Sorry for any troubles with posting what's already been posted

http://seq.sourceforge.net/showthread.php?s=&threadid=1349

g0hst
07-03-2002, 11:46 PM
there is also this one http://seq.sourceforge.net/showthread.php?s=&threadid=1537 which is the only one I really get. I sure hope Zaphod can figure out how to fix it cause I sure as hell cant :D still working on it tho, my C is really rusty, stupid java.

edit: I suppose we could just submit all these as bugs so we dont have 15 million segfault threads :rolleyes:

fee
07-04-2002, 01:19 AM
From a Dev's perspective - This bug is just WACK! The process of debugging this particular problem is difficult.
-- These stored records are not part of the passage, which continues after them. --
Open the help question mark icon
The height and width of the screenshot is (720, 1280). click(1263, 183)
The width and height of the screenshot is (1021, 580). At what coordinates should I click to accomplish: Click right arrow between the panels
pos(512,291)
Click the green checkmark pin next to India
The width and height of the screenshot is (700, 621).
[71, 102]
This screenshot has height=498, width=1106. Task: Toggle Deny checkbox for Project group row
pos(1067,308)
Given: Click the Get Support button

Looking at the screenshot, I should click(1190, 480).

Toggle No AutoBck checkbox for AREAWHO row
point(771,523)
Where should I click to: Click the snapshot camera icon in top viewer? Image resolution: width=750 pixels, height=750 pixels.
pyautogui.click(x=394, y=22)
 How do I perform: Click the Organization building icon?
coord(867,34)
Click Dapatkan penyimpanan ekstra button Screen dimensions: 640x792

The cause is based on a particular sequence of events. To begin fixing the problem we must first determine the event sequence that causes this. The events I am refering to are the incoming packets.

So lets say you have been in a zone for an hour or more and BOOM the segfault. Now we would require a packet capture from the time you zoned in to the time you segfault. Next we would have to follow each spawn, item, player, etc and all the events related to them.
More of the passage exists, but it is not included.